MOSCOW, September 27(Associated Press) − Environmental group Greenpeace said Friday it will appeal against the rulings of a Russian court that led to the jailing of its activists for a protest near an oil platform in the Arctic.
On Thursday, the court in the city of Murmansk jailed 22 members of the Greenpeace team who were protesting near the platform last week. Greenpeace said in a statement Friday that it will appeal and is seeking the crew's immediate release.
Among those jailed are a Russian news photographer and the ship's US captain. Eight more were detained for three days pending a new hearing. No charges have been brought against anyone in the group.
Russian border guards disrupted an attempt by the activists on September 18 to scale the oil platform. Russian authorities seized Greenpeace's ship the next day and towed it with the crew aboard to Murmansk.
The detained activists are from 18 countries, including Russia, and a long detention or series of trials could draw unwelcome international attention to Russia's tough policy against protests.

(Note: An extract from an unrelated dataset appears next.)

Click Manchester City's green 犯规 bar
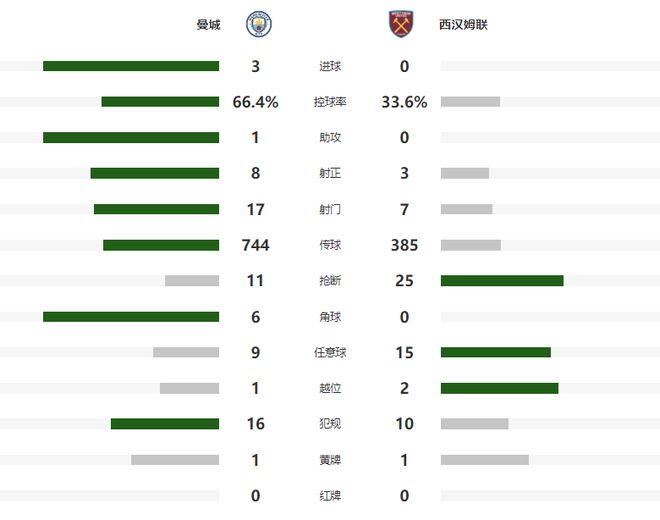The height and width of the screenshot is (520, 660). click(x=165, y=424)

Reporters Without Borders on Thursday protested the jailing of photographer Denis Sinyakov who is a contributor to various international and Russian media outlets, saying his arrest was "an unacceptable violation of freedom of information." The top trans-Atlantic security and rights group, the Organization for Security and Cooperation in Europe (OSCE), also voiced concern and demanded Sinyakov's immediate release. Several Russian media outlets including the country's private TV station, NTV, took all pictures off their websites in a show of solidarity with the jailed photographer.
The platform, which belongs to an oil subsidiary of the state gas company Gazprom, is the first offshore rig in the Arctic. It was deployed to the vast Prirazlomnoye oil field in the Pechora Sea in 2011, but its launch has been delayed by technological challenges. Gazprom said earlier this month it was to start pumping oil this year, but no precise date has been set.